What is needed: An exact repetition of the records is required. Leave nothing out.

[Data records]
───

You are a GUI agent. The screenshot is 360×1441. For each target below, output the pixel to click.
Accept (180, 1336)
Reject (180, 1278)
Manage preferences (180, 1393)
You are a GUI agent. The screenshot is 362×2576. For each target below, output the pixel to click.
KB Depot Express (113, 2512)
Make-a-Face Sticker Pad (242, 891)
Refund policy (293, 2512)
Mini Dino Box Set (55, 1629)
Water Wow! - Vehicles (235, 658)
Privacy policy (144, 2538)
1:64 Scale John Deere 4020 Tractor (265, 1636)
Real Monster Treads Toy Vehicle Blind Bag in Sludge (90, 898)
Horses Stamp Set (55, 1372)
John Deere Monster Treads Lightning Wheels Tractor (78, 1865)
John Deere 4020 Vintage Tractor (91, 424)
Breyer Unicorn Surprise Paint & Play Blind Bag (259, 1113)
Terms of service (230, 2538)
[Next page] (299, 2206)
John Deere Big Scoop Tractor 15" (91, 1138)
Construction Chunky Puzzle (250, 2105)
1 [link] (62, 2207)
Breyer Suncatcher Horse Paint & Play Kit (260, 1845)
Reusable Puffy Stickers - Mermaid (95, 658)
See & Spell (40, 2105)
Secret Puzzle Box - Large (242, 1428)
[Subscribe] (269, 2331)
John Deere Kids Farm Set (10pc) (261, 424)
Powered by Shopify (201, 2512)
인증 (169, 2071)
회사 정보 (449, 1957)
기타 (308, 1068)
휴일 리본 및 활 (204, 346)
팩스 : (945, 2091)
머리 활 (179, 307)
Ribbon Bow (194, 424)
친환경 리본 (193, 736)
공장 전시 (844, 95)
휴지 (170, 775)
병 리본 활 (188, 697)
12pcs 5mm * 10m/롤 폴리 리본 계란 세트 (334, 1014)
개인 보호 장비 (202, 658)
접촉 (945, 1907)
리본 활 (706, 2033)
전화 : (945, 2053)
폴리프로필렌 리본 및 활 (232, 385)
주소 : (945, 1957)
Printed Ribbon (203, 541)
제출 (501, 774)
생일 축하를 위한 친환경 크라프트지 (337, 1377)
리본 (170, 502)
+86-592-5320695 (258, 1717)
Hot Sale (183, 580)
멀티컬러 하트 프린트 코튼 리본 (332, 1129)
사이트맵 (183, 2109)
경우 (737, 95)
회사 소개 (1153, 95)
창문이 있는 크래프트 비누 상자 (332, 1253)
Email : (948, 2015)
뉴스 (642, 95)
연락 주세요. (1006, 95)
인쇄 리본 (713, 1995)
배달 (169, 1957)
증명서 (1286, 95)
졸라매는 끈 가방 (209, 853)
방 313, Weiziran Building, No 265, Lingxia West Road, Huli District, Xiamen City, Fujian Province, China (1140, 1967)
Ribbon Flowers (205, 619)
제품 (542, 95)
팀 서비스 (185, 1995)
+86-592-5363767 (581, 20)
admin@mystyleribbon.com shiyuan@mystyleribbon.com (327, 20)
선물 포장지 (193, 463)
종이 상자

───

Response area:
You are a GUI agent. The screenshot is 360×1441. For each target below, output the pixel to click.
Accept (180, 1336)
Reject (180, 1278)
Manage preferences (180, 1393)
You are a GUI agent. The screenshot is 362×2576. For each target below, output the pixel to click.
KB Depot Express (113, 2512)
Make-a-Face Sticker Pad (242, 891)
Refund policy (293, 2512)
Mini Dino Box Set (55, 1629)
Water Wow! - Vehicles (235, 658)
Privacy policy (144, 2538)
1:64 Scale John Deere 4020 Tractor (265, 1636)
Real Monster Treads Toy Vehicle Blind Bag in Sludge (90, 898)
Horses Stamp Set (55, 1372)
John Deere Monster Treads Lightning Wheels Tractor (78, 1865)
John Deere 4020 Vintage Tractor (91, 424)
Breyer Unicorn Surprise Paint & Play Blind Bag (259, 1113)
Terms of service (230, 2538)
[Next page] (299, 2206)
John Deere Big Scoop Tractor 15" (91, 1138)
Construction Chunky Puzzle (250, 2105)
1 [link] (62, 2207)
Breyer Suncatcher Horse Paint & Play Kit (260, 1845)
Reusable Puffy Stickers - Mermaid (95, 658)
See & Spell (40, 2105)
Secret Puzzle Box - Large (242, 1428)
[Subscribe] (269, 2331)
John Deere Kids Farm Set (10pc) (261, 424)
Powered by Shopify (201, 2512)
인증 (169, 2071)
회사 정보 (449, 1957)
기타 (308, 1068)
휴일 리본 및 활 (204, 346)
팩스 : (945, 2091)
머리 활 (179, 307)
Ribbon Bow (194, 424)
친환경 리본 (193, 736)
공장 전시 (844, 95)
휴지 (170, 775)
병 리본 활 (188, 697)
12pcs 5mm * 10m/롤 폴리 리본 계란 세트 (334, 1014)
개인 보호 장비 (202, 658)
접촉 (945, 1907)
리본 활 (706, 2033)
전화 : (945, 2053)
폴리프로필렌 리본 및 활 (232, 385)
주소 : (945, 1957)
Printed Ribbon (203, 541)
제출 (501, 774)
생일 축하를 위한 친환경 크라프트지 (337, 1377)
리본 (170, 502)
+86-592-5320695 (258, 1717)
Hot Sale (183, 580)
멀티컬러 하트 프린트 코튼 리본 (332, 1129)
사이트맵 (183, 2109)
경우 (737, 95)
회사 소개 (1153, 95)
창문이 있는 크래프트 비누 상자 (332, 1253)
Email : (948, 2015)
뉴스 (642, 95)
연락 주세요. (1006, 95)
인쇄 리본 (713, 1995)
배달 (169, 1957)
증명서 (1286, 95)
졸라매는 끈 가방 (209, 853)
방 313, Weiziran Building, No 265, Lingxia West Road, Huli District, Xiamen City, Fujian Province, China (1140, 1967)
Ribbon Flowers (205, 619)
제품 (542, 95)
팀 서비스 (185, 1995)
+86-592-5363767 (581, 20)
admin@mystyleribbon.com shiyuan@mystyleribbon.com (327, 20)
선물 포장지 (193, 463)
종이 상자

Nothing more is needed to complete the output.